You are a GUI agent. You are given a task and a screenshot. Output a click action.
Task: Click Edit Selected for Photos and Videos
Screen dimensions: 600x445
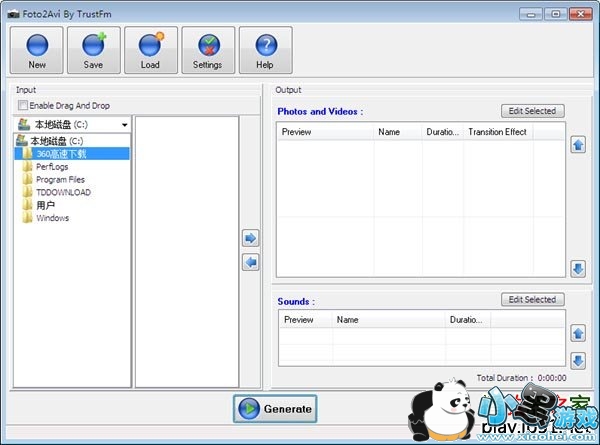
-- -- --
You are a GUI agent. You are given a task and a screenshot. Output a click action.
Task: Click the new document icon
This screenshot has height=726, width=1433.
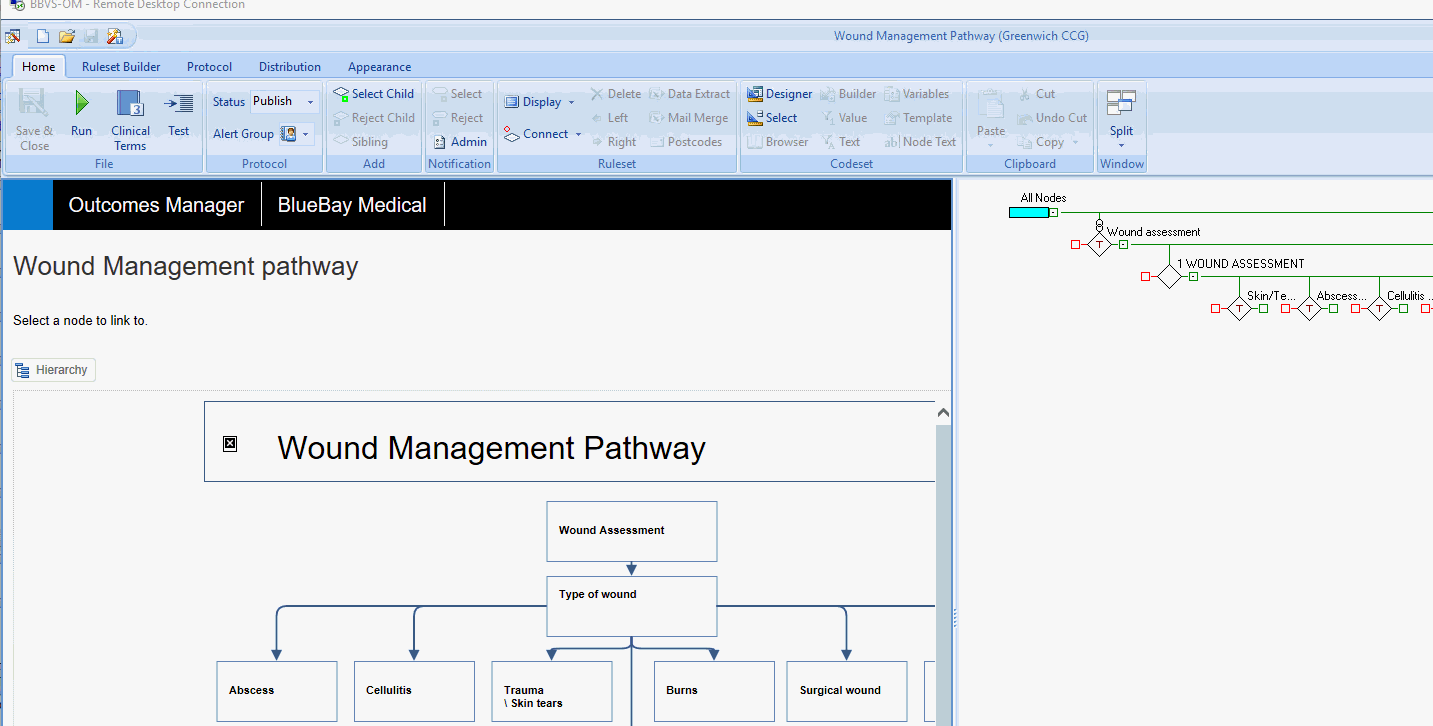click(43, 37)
-- -- --
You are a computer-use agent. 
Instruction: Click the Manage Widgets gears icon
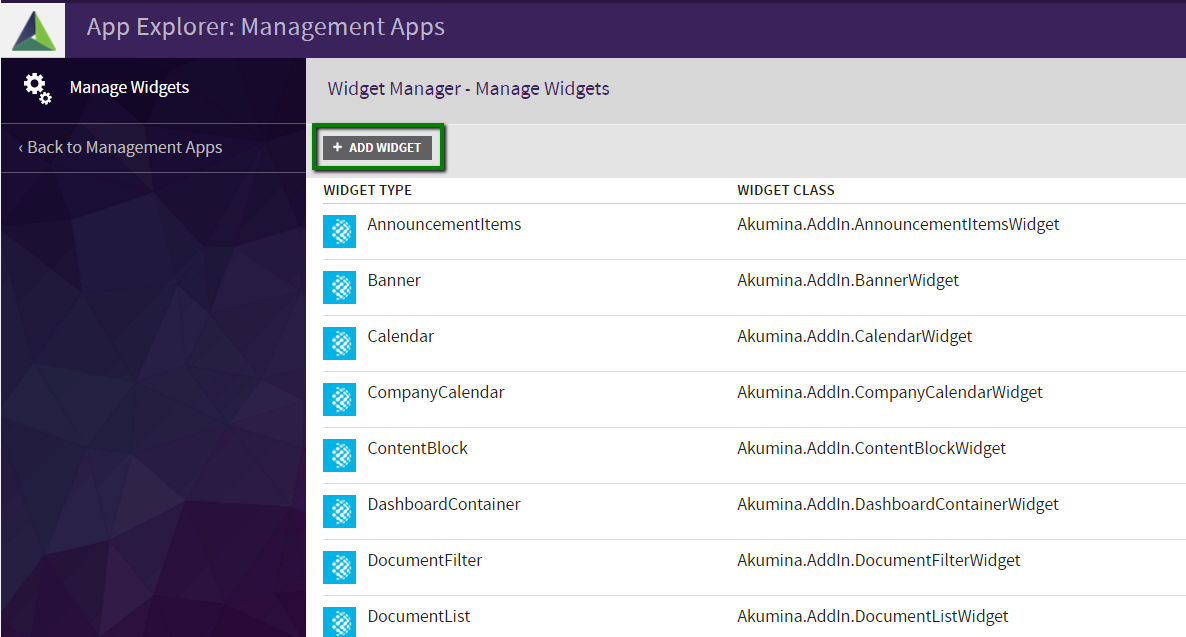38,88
-- -- --
**What to produce**
Retype exactly the lines above, from the one with "Task: Click Edit" through the one with "Screen dimensions: 600x445", inclusive.

**Output for this task**
Task: Click Edit Selected for Photos and Videos
Screen dimensions: 600x445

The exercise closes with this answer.